Consumer loans can be an effective means now that unforeseen expenses or opportunities arise. It can also be cheaper and more manageable than sitting with a lot of small loans. However, you should think carefully before applying for a loan without collateral and you should certainly stay away if you are not confident in your own finances. Here are three situations where you should not apply for consumer loans:


1. Do not take out a consumer loan if you have payment problems

consumer loan

Do not take out a consumer loan without collateral if you have existing payment problems. If you have a loan that you are struggling to repay, it is best to contact your current financial institution to try to resolve the situation with them. Banks and finance companies, in particular, are often willing to provide repayment or an extension of maturity if necessary. You can also consider a loan with collateral if you have real estate, but this also does not come with warm recommendations as you risk losing the house if the payment problems persist.


2. Do you really need to take out a consumer loan?

2. Do you really need to take out a consumer loan?
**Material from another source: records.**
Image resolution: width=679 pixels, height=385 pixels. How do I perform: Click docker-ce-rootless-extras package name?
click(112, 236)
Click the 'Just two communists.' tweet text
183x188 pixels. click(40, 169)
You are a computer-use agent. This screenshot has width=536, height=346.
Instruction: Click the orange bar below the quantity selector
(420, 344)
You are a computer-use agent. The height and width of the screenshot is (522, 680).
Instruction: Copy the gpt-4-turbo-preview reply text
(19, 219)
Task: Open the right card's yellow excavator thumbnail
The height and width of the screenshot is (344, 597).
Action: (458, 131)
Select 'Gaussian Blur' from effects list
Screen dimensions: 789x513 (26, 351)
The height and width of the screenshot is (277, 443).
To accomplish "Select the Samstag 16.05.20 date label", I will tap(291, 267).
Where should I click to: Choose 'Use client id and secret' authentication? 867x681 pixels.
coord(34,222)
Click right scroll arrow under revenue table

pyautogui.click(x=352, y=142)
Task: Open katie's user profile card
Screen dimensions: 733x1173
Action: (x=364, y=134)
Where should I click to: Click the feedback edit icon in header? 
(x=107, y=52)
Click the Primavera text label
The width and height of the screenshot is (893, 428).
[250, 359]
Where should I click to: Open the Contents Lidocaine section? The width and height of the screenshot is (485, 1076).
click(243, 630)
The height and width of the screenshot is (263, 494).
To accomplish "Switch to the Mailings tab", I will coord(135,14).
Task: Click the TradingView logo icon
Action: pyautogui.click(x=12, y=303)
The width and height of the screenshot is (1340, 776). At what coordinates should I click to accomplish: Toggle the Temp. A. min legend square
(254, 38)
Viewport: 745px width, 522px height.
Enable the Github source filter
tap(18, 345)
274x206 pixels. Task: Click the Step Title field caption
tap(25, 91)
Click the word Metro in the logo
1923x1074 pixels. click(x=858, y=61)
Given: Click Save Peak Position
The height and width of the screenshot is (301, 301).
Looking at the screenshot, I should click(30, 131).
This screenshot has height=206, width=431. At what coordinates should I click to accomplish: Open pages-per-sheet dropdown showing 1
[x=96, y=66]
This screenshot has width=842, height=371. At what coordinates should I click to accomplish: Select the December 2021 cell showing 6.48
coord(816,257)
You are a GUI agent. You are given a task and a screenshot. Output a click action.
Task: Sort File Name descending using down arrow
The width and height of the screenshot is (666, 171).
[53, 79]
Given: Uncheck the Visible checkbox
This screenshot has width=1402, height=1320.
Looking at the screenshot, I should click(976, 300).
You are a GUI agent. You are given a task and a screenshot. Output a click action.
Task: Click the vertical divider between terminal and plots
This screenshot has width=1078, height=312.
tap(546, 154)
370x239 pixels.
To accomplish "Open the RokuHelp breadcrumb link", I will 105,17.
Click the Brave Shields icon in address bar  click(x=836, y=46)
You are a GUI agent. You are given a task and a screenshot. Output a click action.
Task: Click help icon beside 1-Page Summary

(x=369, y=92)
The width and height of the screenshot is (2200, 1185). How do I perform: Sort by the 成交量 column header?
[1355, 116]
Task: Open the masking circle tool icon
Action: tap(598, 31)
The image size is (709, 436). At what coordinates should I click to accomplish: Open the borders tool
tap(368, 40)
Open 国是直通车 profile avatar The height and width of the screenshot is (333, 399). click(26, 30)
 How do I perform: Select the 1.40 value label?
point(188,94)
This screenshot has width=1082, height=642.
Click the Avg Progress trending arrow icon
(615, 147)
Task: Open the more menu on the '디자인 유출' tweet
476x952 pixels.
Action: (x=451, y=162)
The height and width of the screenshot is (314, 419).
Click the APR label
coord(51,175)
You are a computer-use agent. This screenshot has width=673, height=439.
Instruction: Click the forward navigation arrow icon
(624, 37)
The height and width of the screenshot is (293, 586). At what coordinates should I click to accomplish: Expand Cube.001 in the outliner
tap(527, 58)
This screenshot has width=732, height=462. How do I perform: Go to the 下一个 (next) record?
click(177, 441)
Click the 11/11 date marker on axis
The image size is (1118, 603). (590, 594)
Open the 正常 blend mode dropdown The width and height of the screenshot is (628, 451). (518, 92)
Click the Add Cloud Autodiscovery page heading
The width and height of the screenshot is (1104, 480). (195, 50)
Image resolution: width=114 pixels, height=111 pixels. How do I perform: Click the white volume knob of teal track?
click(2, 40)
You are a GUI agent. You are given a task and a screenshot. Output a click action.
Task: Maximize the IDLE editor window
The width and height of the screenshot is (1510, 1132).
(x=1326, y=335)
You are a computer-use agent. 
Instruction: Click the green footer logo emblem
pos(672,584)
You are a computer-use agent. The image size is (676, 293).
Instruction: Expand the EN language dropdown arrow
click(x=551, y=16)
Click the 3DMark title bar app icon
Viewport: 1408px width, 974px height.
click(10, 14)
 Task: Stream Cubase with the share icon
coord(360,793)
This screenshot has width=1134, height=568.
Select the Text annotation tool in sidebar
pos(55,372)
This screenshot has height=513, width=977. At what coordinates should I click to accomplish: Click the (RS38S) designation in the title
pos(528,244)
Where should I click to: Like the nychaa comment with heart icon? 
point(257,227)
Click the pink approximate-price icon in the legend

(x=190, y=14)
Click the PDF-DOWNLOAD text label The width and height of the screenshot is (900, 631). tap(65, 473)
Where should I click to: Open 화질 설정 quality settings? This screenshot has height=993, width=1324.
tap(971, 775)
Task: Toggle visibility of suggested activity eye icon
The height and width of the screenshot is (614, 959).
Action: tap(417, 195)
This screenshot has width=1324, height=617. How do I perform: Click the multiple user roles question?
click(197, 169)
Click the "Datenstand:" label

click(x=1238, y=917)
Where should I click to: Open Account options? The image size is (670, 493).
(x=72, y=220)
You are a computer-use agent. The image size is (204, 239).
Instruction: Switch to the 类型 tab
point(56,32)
If you find that wages fall short by the end of the month, you should preferably steer clear of consumer loans. It may be tempting to think that you can make budgetary changes, but if you have not had extraordinary expenses, it is too optimistic to think that you will be able to do so, especially with new expenses in the form of interest and repayments on top of it all. Don’t be too quick to assume you’re struggling with a temporary problem. The last thing you want to be is a debt slave.


3. Should you take out a consumer loan to get into the housing market?

3. Should you take out a consumer loan to get into the housing market?

It is not easy to enter the housing market and the requirement for deductibles has been 15% since 2012. If one does not have rich parents or other support, this is money that most young people do not have in their pocket, and then it can be tempting to Take out an unsecured loan to cover your deductible. But this should be carefully considered before throwing yourself out. If you are going to have an expensive consumer loan on top of the mortgage, you are extra vulnerable if something unforeseen occurs. There are many causes that can lead to payment problems: You may lose your job, get laid off, get sick or get divorced; and for many, much less dramatic changes are needed. In 2013, there were record numbers in Norway of forced sales of property, while consumer loans saw a sharp increase. In other words, unsecured consumer loans are a questionable idea for raising money for the deductible.

A general rule when it comes to unsecured consumer loans is that if you are struggling with a tight economy and have some outstanding debt, you should by all means steer clear. Then a new loan will usually create more flocks than it solves.